Important Factors in a Business Plan

The essence of business plans is achieving results and business improvement. The two aspects fairly comprise in other initiative intended to make the plan a success. This in turn is defined by two important factors namely, business implementation details and the evaluation of business cash flow. Cash flow analysis is many a time confused with profits. Kyle and Chad should not fall into this trap because it is the main reason why many businesses especially start ups collapse within the first year. Cash flow is the cumulative amount of funds/money getting into the business/ revenues and getting out of the business/expenses (Pinson & Jinnett, 2006). These two aspects must balance out and for a good cash flow history. The cash expenses must not exceed the cash revenues at any time in a period of interest, which would imply that if more revenue is realized, the company’s liquidity is good and can positively attract the attention of the lenders/ banks. In simpler terms, the banks are guaranteed that the business can comfortably meet the monthly payments for a loan based on the excellent liquidity position of the company.
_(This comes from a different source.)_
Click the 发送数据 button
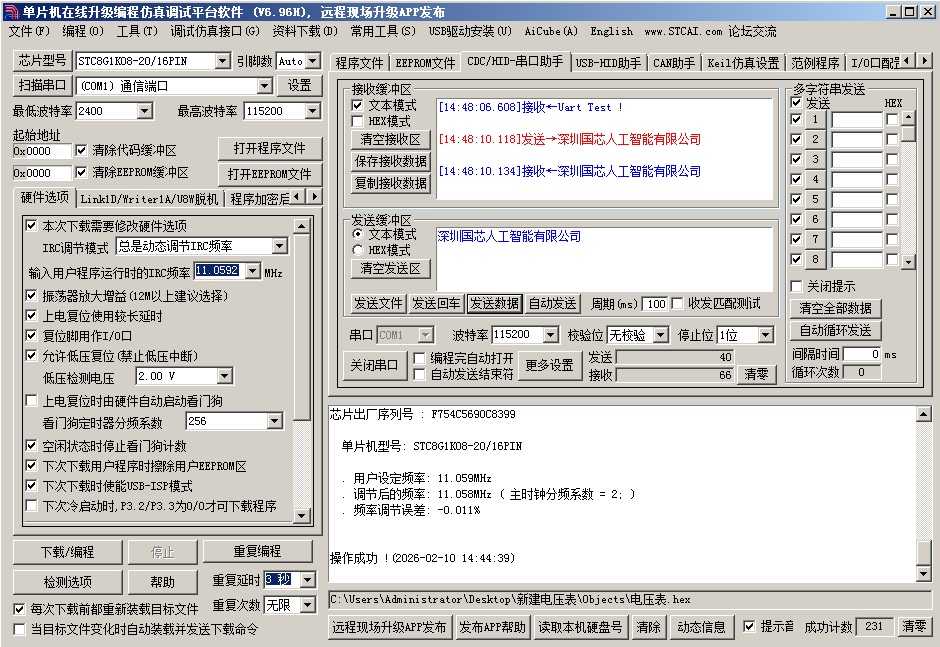Screen dimensions: 940x647 (494, 303)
Implementation details are about commitment to a business vision and responsibilities. A business has to have evidence of what makes it possible to achieve the level of liquidity and to support the cash flow analysis (Pinson & Jinnett, 2006). It would be difficult to acquire funds from a bank when the activity levels and control measures put in place do not tally with the cash flow analysis presented. The lender/bank has to be convinced that the financial position reflected is purely from the business and any other external sources of funds must be accounted for by the business. Strategies and documentation must be well dated and linked to quantifiable budgets that are easily verified. A clear record of responsibility follow up and excellent tracking of presented results must be in existence.
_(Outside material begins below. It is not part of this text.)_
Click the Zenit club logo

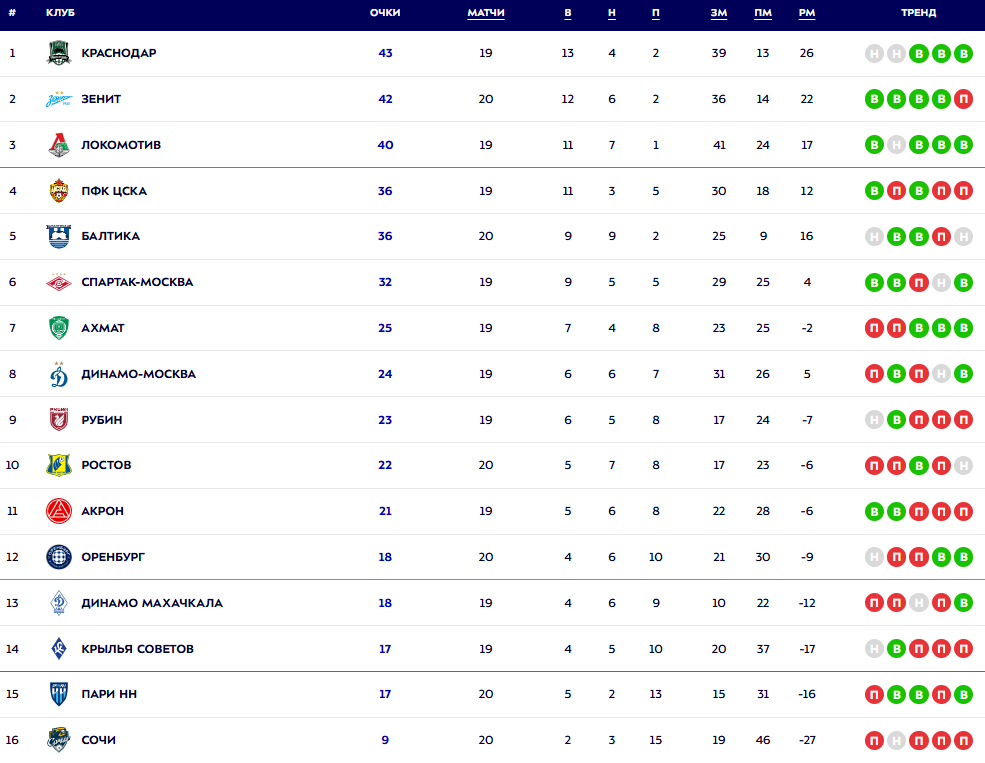click(x=59, y=99)
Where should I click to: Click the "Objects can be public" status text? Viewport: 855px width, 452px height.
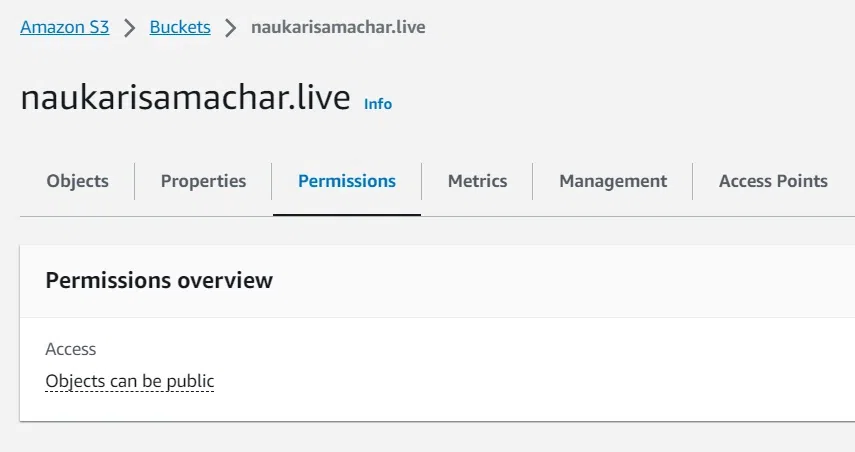tap(130, 381)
Outline of Elements in Business Plan

  1. Executive Summary

a)Company Objectives

b) Mission & Vision Statement

c) Factors of Success

  1. This should be written last

a)Company Ownership: Organization structure, Management team & Personnel Plan

b)Company History

c)Company Location & Facilities/ Resources

  1. Products & Services

a)Exact operations and products/services

b)Sources and technology in production

c)Future endeavors in production

  1. Market Analysis

a)Market segmentation and strategies

b)Market Needs, Trends, and Growth

c)Industry participants and distribution patterns

d)Competition Analysis in current market

  1. Strategy and Implementation

a)Competitive edge and value proposition

b)Market strategy: Positioning, pricing, and promotion

c)Sales strategy: Forecast and programs

d)Milestone and possible alliances

  1. Financial Planning

a)Assumptions made

b)Financial Analysis

  1. i.      Break even-analysis
  2. ii.      Projected Profit and loss
  3. iii.      Projected Cash flow
  4. iv.      Balance Sheet

c)      Short and Long Term Plans. 

The requirements of bankers and other lenders

The most important aspect to the selected group of stakeholders is authenticity of presented information in the business plan with regards to what is seen on the ground. Consistency in business operations and the commitment level of the existing resources tell a lot about responsibility (Bird, 2010). The stakeholders want to see a guarantee of a positive return on their investment share within the shortest time possible.

Advice to the Business Owners Chad and Kyle

The business plan is meant to access credit and should fairly reflect the state of affairs. However, the lenders have experience in the lending business based on their own evaluation (Balanko-Dickson, 2007). The banksor any other lending institution is interested in the cash flow rather than the business profits, thus an imperative need for the Chad and Kyle is to understand what the cash flow is and have one ready. Should the banker suggest lower credit than expected, they should accept it that rather than come up with unsubstantiated explanations in trying to get their preferred credit amount. This is risky because it may affect the cash flows and severe any future lending prospects.